WM_WINDOWPOSCHANGING data

In investigating WM_WINDOWPOSCHANGING, I built a table of some of the states I observed while receiving messages from an external caller that was using ::ShowWindow():

integer constant flags Should Hide? minimizing maximizing showing hiding activating 0x8000 SWP_NOCOPYBITS SWP_SHOWWINDOW SWP_FRAMECHANGED SWP_NOACTIVATE SWP_NOZORDER SWP_NOMOVE SWP_NOSIZE
0 SW_HIDE ? YES ? ? ? ? ? ? ? ? ? ? ? ? ?
1 SW_NORMAL 0x43 NO F F T F T X X X
2 SW_SHOWMINIMIZED 0x8160 YES T F T F T X X X X
3 SW_SHOWMAXIMIZED 0x8160 NO F T T F T X X X X
4 SW_SHOWNOACTIVATE 0x8070 NO F F T F F X X X X
5 SW_SHOW 0x43 NO F F T F T X X X
6 SW_MINIMIZE 0x8170 YES T F T F F X X X X X
7 SW_SHOWMINNOACTIVE 0x57 YES T F T F F X X X X X
8 SW_SHOWNA 0x53 NO F F T F F X X X X
9 SW_RESTORE 0x8160 NO F F T F T X X
10 SW_SHOWDEFAULT 0x43 NO F F T F T X X X
11 SW_FORCEMINIMIZE ? YES ? ? ? ? ? ? ? ? ? ? ? ? ?

The headings are as follows:

  • integer - The value of the Show Window constant SW_* (see ShowWindow)
  • constant - The name of the Show Window constant
  • flags - The lParam field is a pointer to a WINDOWPOS structure during this message. This the UINT flags field of that structure.
  • Should Hide? - Whether or not I believe that the window should hide if this constant is seen. (Conversely, should show on the opposite.)
  • minimizing - This is the BOOL response from a call to IsIconic() during this message.
  • maximizing - This is the BOOL response from a call to IsZoomed() during this message.
  • showing - This is whether SWP_SHOWWINDOW is set on the WINDOWPOS.flags field during this message.

....

• EXERCISE BRIEF: Please list every Show Window constant that the WM_WINDOWPOSCHANGING notes mark YES in the "Should Hide?" column. The data that comes next isn't needed for anything here.

• ENTRIES SUPPLIED:
....

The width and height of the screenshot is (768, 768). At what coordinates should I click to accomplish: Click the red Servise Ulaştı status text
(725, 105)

....

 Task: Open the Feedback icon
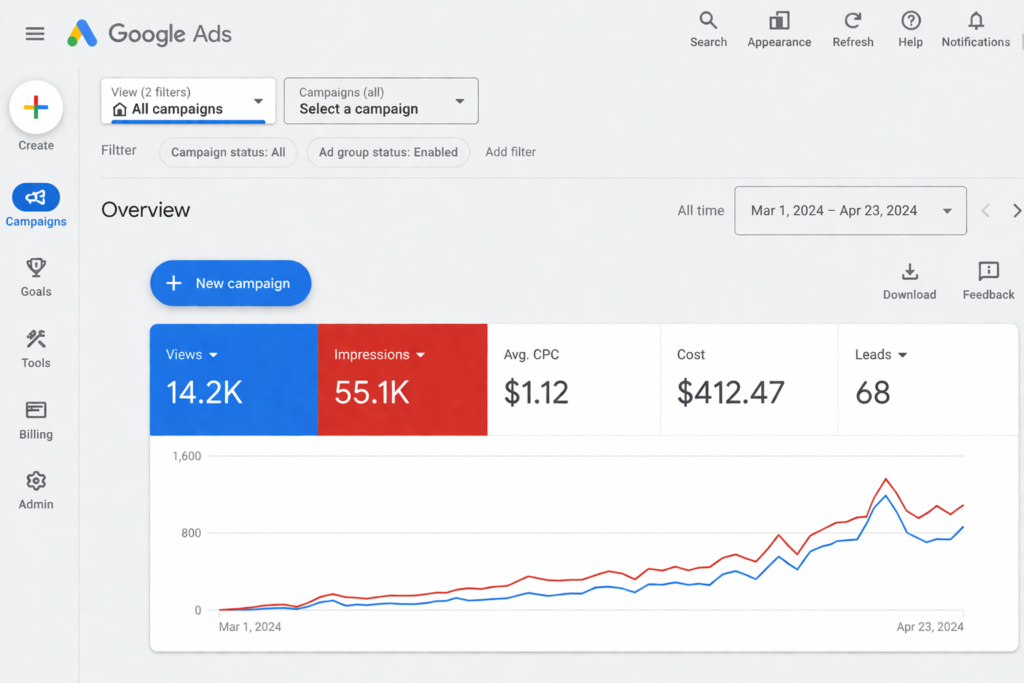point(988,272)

....

• CORRECT RESPONSE: SW_HIDE, SW_SHOWMINIMIZED, SW_MINIMIZE, SW_SHOWMINNOACTIVE, SW_FORCEMINIMIZE